* [Task goal]:
The lines wanted are those in the data below that include "thread".

* [Input for this task]:
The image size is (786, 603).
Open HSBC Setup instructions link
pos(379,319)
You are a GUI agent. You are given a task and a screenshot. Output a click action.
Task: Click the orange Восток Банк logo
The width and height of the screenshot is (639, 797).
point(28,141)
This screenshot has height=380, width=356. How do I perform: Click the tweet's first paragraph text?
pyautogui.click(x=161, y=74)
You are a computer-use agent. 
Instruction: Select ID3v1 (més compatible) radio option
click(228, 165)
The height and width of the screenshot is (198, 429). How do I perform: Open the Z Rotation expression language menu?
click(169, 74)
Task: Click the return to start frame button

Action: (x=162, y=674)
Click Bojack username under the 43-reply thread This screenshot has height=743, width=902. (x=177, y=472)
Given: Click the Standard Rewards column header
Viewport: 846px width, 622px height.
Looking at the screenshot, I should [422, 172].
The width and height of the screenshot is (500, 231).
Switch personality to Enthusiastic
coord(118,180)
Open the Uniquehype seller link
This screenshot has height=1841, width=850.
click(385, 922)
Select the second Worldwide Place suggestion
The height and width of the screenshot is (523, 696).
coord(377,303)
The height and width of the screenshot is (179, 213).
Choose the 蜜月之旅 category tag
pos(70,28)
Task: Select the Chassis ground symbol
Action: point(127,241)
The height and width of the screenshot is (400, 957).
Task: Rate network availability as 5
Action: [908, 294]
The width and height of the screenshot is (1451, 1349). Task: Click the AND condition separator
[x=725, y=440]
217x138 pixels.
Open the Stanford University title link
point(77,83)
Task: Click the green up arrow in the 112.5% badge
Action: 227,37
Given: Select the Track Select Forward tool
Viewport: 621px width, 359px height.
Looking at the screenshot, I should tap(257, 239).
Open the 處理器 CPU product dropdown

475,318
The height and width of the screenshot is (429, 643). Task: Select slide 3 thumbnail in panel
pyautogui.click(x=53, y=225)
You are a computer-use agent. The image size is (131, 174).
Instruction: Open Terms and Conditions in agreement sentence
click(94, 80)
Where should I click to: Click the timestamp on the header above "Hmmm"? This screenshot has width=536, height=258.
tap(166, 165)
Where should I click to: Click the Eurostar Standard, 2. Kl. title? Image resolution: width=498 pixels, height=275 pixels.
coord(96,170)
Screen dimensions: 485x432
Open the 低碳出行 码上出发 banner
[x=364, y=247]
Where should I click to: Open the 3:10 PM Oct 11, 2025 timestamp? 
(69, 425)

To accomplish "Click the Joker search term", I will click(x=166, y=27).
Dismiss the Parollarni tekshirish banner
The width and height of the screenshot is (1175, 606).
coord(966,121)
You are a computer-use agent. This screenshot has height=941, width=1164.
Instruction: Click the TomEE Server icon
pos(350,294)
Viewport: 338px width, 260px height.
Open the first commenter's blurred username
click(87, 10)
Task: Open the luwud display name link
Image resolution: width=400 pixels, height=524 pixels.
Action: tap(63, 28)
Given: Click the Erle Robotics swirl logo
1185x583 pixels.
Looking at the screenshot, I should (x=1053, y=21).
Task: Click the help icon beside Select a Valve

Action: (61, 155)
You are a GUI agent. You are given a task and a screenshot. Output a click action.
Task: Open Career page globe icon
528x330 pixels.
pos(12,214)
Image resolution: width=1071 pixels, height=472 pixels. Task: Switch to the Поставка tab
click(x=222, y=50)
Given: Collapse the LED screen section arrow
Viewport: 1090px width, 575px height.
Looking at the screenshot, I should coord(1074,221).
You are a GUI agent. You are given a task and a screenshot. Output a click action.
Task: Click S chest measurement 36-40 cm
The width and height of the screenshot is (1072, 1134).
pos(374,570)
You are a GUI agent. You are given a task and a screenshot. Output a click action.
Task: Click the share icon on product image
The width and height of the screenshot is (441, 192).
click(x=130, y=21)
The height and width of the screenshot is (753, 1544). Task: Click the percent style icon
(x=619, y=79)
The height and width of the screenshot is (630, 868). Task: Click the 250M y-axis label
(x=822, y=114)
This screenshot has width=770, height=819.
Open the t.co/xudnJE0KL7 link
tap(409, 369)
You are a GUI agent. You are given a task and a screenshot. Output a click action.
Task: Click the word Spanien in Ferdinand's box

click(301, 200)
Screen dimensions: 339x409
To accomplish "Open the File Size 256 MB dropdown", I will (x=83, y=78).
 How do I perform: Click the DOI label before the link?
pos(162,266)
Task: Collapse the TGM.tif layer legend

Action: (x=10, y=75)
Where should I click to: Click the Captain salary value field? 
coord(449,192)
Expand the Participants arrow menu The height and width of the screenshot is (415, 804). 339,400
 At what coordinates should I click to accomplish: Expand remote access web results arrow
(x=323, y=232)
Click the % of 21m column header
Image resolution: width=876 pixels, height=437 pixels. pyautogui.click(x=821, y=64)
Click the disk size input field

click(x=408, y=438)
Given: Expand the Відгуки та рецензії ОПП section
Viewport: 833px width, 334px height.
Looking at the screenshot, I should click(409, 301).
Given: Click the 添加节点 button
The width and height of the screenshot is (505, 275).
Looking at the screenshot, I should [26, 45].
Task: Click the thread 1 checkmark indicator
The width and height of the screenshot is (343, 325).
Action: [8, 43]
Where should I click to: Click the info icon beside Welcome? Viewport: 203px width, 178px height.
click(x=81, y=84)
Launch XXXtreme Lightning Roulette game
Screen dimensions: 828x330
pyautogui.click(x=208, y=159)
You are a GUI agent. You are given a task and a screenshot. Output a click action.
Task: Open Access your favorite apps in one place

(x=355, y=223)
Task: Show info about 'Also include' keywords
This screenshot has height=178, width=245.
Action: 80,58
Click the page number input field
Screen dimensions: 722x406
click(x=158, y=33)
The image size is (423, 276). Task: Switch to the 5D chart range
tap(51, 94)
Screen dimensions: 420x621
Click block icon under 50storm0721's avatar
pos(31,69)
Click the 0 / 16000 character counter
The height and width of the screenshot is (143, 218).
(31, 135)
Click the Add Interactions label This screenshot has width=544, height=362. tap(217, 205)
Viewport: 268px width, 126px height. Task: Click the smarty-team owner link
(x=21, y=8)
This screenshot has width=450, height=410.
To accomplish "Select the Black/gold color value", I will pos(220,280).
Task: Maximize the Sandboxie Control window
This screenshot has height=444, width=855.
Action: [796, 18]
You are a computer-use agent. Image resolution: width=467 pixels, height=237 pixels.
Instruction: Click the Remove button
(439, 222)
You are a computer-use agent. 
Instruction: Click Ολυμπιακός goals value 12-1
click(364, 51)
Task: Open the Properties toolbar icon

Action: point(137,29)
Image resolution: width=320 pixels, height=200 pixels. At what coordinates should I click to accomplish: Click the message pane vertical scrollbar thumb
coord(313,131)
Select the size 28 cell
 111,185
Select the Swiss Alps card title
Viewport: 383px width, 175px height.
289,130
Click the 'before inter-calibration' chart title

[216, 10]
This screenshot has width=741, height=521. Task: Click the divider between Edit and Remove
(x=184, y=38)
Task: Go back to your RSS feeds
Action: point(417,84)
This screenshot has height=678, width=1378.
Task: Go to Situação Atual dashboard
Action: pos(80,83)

* [Completed exercise]:
Click Bojack username under the 43-reply thread This screenshot has height=743, width=902. (x=177, y=472)
Task: Click the thread 1 checkmark indicator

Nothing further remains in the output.